Consegna A: Riscrivi in forma più breve il paragrafo del brano che comincia con «Ci ha insegnato che l’incertezza», conservandone i fatti principali.
Consegna B: Secondo il brano, quale economia è andata in crisi per prima?

── Brano da leggere

Ci ha insegnato che non si può vivere di passato, ma che bisogna saper immaginare e vivere nel quotidiano sia il presente che il futuro, non posticipando il momento della scelta per il cambiamento. Se guardiamo con attenzione a quello che ci è accaduto, ci rendiamo conto che le fragilità più grandi si sono registrate dove meno era vivo il fermento dell’innovazione: la prima economia che è andata in crisi è stata quella del petrolio, distrutta dalla riduzione drastica della mobilità pubblica e privata; l’unico commercio che non solo non si è fermato, ma anzi ha visto incrementare il suo giro d’affari è quello che ha investito sul futuro fatto di distanza (il commercio online e l’asporto) e della sempreverde prossimità (il negozio sotto casa), entrambi, alla pari, strategici per assicurare la sopravvivenza di un settore economico e capaci di soddisfare i bisogni primari di chi era costretto a casa, ma nel contempo entrambi capaci di futuro.
Ci ha insegnato che l’incertezza si affronta con la resilienza e la flessibilità, entrambe figlie di due genitori importanti: l’apertura mentale e la cultura. Solo chi è aperto, curioso e colto è disposto a cambiare in poco tempo e ad adattarsi a scenari sempre nuovi: investire sulla scuola, la formazione e la cultura significa aprire le menti e nel contempo costruire quella “flessibilità” che i conservatori vogliono sia sinonima della precarietà.
I precari sono le vere vittime del Covid, mentre i flessibili ce la fanno. Abbiamo imparato pertanto che il valore non è la precarietà, che ha ridotto le possibilità di sopravvivenza e di benessere, ma la flessibilità che è predisposizione al cambiamento e all’adattamento, se si accompagna ai diritti: il diritto alla vita, alla sua qualità e alla libertà di ognuno, che il novantanovenne Edgar Morin, nel suo “Cambiamo strada. Le 15 lezioni del coronavirus” ha chiamato diritto a “vivere poeticamente” la propria vita.
Poi ci ha insegnato che ci sono cose più importanti e cose meno importanti.
Sono importanti i legami, il che vuol dire che gli affetti, gli amici e le comunità contano più dei nemici. Sono importanti i servizi e gli spazi pubblici, come la sanità e la scuola, senza i quali la società si fermerebbe. La cultura è più importante dell’ignoranza, perché la gente senza cultura nega i problemi e finisce per subirli senza affrontarli, come il fiorire dei negazionismi ci dimostra. L’innovazione è più importante della conservazione: se la “green society” fosse già realtà, piuttosto che un orizzonte futuro a scadenza indefinita, la società e il pianeta sarebbero più sani, più ricchi e resilienti. La giustizia è più importante delle disuguaglianze: perché 100 super ricchi non salveranno il pianeta, a meno che non saranno costretti, finalmente, a pagare le tasse per assicurare un futuro allo spazio e ai servizi pubblici. La fiducia è più importante della paura: entrambe possono essere manipolate e possono annebbiare la mente, ma mentre la paura ti toglie ogni speranza di riuscire, la fiducia ti apre alle possibilità.
Il nostro augurio è che ognuno di noi si metta a lavorare sulle cose importanti, lasciandosi indietro quello che non serve o che abbiamo capito essere dannoso, per essere in prima persona protagonista di un cambiamento.
Per noi, nella nostra Green Cave di FestambienteSud, è chiaro l’orizzonte di lavoro per il 2021: saranno molte le novità sulle quali stiamo lavorando, per essere più forti, più aperti e ancora più presenti, per costruire più cultura, più green society, più diritti e giustizia, più innovazione, più prossimità, più etica e valore sociale nella distanza.
Continuiamo a farlo insieme per poter dire davvero: buon 2021!

────
── Insieme dei record

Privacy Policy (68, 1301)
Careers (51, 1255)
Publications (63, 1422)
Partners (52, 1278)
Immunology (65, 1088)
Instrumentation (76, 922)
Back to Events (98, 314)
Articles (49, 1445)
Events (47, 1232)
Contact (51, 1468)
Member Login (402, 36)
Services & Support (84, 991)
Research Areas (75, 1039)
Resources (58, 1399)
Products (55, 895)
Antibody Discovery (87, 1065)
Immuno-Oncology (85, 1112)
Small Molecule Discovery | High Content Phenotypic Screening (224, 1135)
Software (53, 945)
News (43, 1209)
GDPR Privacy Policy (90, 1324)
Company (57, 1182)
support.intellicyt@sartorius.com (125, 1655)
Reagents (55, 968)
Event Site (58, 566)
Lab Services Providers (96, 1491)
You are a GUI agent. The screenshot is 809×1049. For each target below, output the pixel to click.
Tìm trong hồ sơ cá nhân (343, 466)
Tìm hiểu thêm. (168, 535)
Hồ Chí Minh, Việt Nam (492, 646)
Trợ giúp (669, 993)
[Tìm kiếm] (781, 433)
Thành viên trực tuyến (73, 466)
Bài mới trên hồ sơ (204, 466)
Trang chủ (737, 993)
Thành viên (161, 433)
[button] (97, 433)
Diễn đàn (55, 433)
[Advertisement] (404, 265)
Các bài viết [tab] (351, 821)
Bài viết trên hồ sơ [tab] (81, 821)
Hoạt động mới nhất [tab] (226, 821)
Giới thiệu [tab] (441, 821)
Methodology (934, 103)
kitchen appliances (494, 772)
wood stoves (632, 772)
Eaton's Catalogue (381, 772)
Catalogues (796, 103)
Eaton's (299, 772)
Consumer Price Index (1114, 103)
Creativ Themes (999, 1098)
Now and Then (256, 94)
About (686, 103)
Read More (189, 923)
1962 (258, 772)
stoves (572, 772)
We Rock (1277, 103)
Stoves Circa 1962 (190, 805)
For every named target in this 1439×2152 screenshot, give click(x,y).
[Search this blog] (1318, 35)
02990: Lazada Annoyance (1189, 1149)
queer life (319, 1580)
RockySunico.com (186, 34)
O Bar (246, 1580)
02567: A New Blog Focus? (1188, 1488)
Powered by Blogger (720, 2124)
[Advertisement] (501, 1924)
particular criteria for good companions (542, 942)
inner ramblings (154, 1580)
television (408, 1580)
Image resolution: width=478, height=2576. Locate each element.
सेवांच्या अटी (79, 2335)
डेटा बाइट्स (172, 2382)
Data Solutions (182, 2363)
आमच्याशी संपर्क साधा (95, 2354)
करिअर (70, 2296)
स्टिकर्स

────

Risposta A: L’incertezza si affronta con resilienza e flessibilità, che nascono dall’apertura mentale e dalla cultura. Solo chi è aperto, curioso e colto sa cambiare in fretta e adattarsi a scenari nuovi. Per questo investire su scuola, formazione e cultura apre le menti e costruisce una flessibilità che i conservatori vorrebbero far coincidere con la precarietà.

Risposta B: Quella del petrolio, distrutta dalla drastica riduzione della mobilità pubblica e privata.